Rape of the Fair Country
- First US edition
- Author: Alexander Cordell
- Language: English
- Publisher: Gollancz (UK) Doubleday (US)
- Publication date: Jan 1959
- Publication place: United Kingdom
- Media type: Print (Hardback & Paperback)
- ISBN: 1-872730-15-9
- Followed by: The Hosts Of Rebecca

= Rape of the Fair Country =

1959 novel by Alexander Cordell

Rape of the Fair Country is a novel by Alexander Cordell, first published in 1959. It is the first in Cordell's "Mortymer Trilogy", followed by The Hosts Of Rebecca (1960) and Song of the Earth (1969). The book has been translated into seventeen languages. In addition to the book having been adapted for numerous plays over the years and more recently.

There also exist audio versions of the book in circulation read by Philip Madoc and there have been successive attempts to get the book made into a film.

Cordell's style and subject matter are reminiscent of Richard Llewellyn's How Green Was My Valley.

==Plot summary==

The plot concerns the Welsh iron-making communities of Blaenavon and Nantyglo in the 19th century. The action is seen through the eyes of young Iestyn Mortymer who grows up in times of growing tensions between ironmasters and trade unionists. In 1826, when the book starts, Iestyn is eight years old and already beginning work at the Garndyrus furnaces near Blaenavon. His sister Morfydd has strong feelings about women and children working in mines and ironworks. She sympathises with the Chartist movement and condemns the action of the militant Scotch Cattle groups. In this she is in opposition to Hywel Mortymer, their conservative father who later begins to question his own loyalty to the ironmaster.

==Story==

Cordell's first successful novel draws the hardship of life in early industrial Wales with the father starting off as positive towards the English coal and iron masters of the time but then on seeing his family and neighbours suffer (and sometimes die) he revolts with his son, Iestyn to protest.

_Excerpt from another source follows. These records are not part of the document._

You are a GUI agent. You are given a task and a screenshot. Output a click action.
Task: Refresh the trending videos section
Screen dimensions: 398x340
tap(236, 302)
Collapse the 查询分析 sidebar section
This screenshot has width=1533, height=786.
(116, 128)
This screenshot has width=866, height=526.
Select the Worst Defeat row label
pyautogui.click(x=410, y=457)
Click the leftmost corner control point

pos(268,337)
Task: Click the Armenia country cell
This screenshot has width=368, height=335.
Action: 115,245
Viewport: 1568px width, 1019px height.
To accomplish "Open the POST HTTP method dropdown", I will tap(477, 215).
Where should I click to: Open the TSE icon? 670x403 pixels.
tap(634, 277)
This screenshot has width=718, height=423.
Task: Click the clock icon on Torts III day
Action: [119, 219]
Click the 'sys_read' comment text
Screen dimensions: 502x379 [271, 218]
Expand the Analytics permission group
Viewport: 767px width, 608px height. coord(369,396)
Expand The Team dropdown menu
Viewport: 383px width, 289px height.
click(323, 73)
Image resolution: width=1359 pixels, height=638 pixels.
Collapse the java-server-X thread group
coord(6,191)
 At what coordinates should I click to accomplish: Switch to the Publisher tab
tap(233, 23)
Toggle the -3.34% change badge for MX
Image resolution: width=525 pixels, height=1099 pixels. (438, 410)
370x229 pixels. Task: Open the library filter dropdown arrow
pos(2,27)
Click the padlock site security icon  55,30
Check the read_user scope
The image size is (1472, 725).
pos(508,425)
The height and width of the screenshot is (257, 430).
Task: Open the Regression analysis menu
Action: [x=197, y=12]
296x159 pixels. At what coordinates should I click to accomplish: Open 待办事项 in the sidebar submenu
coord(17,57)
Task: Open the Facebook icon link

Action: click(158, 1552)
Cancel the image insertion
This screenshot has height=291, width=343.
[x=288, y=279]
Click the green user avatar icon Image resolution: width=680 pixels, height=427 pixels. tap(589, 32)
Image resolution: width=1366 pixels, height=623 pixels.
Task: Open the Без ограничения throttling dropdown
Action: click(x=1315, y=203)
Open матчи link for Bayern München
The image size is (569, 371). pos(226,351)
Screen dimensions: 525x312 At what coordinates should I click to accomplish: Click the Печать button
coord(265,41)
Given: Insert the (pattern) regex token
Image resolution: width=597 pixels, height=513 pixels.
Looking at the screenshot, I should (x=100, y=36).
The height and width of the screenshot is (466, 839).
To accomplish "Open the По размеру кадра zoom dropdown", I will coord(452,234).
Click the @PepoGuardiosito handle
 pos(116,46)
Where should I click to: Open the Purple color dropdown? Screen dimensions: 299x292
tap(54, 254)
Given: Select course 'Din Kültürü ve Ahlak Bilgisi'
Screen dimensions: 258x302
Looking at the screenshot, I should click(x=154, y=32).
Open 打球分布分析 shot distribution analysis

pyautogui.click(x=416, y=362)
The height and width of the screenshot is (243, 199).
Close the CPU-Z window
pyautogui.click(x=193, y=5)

The family life leads to the fight for trade unions and Chartism. The historical background against which the novel is set is described in considerable detail with profoundly researched factual events like the 1839 Newport Rising show this book to be worthy of the bestseller status it achieved in the UK as well as the USA. Cordell told of the story of the Chartist movement starting in Wales accurately and clearly like no other, but with a background of humanity of the Mortymer family.